Data records -

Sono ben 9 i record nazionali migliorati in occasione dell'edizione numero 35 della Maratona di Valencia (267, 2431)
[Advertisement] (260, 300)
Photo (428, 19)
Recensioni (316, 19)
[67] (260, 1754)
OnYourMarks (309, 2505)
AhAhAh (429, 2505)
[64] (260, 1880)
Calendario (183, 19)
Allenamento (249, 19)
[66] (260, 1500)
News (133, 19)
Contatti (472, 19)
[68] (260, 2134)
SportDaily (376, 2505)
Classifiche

Task objective - Give back the material above in full, exactly as it reads.

Response to this exercise -
Sono ben 9 i record nazionali migliorati in occasione dell'edizione numero 35 della Maratona di Valencia (267, 2431)
[Advertisement] (260, 300)
Photo (428, 19)
Recensioni (316, 19)
[67] (260, 1754)
OnYourMarks (309, 2505)
AhAhAh (429, 2505)
[64] (260, 1880)
Calendario (183, 19)
Allenamento (249, 19)
[66] (260, 1500)
News (133, 19)
Contatti (472, 19)
[68] (260, 2134)
SportDaily (376, 2505)
Classifiche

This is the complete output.